- Task instructions: Give the lines again word for word, beginning with the one containing "[facebook] (472, 1601)" and ending with the last line of the material below.
=== Begin Enclosure ===
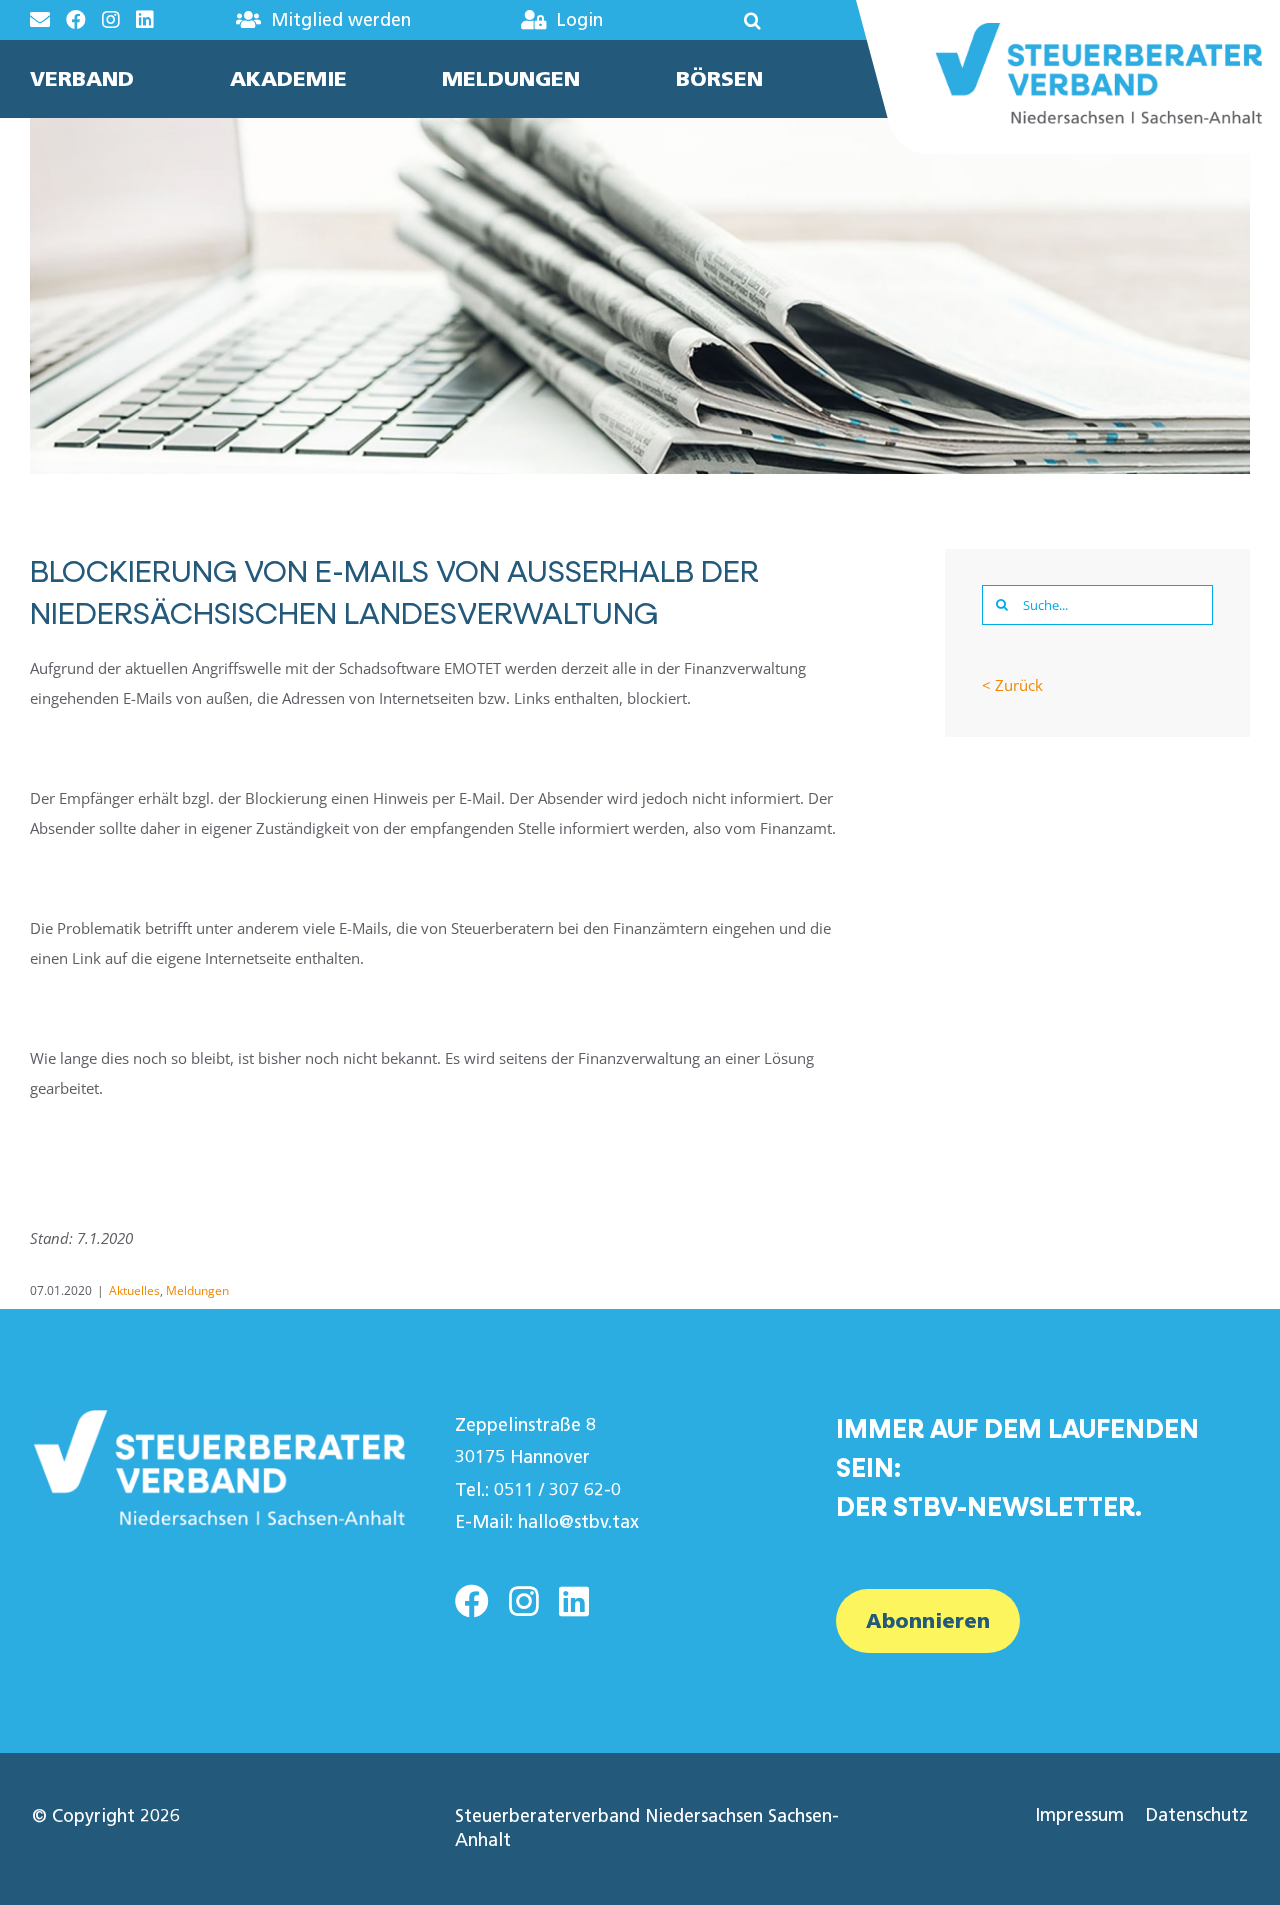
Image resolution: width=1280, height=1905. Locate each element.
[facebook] (472, 1601)
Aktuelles (134, 1290)
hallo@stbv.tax (578, 1522)
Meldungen (197, 1290)
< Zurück (1012, 685)
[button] (711, 20)
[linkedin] (574, 1601)
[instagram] (524, 1601)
=== End Enclosure ===
- Exercise answer:
[facebook] (472, 1601)
Aktuelles (134, 1290)
hallo@stbv.tax (578, 1522)
Meldungen (197, 1290)
< Zurück (1012, 685)
[button] (711, 20)
[linkedin] (574, 1601)
[instagram] (524, 1601)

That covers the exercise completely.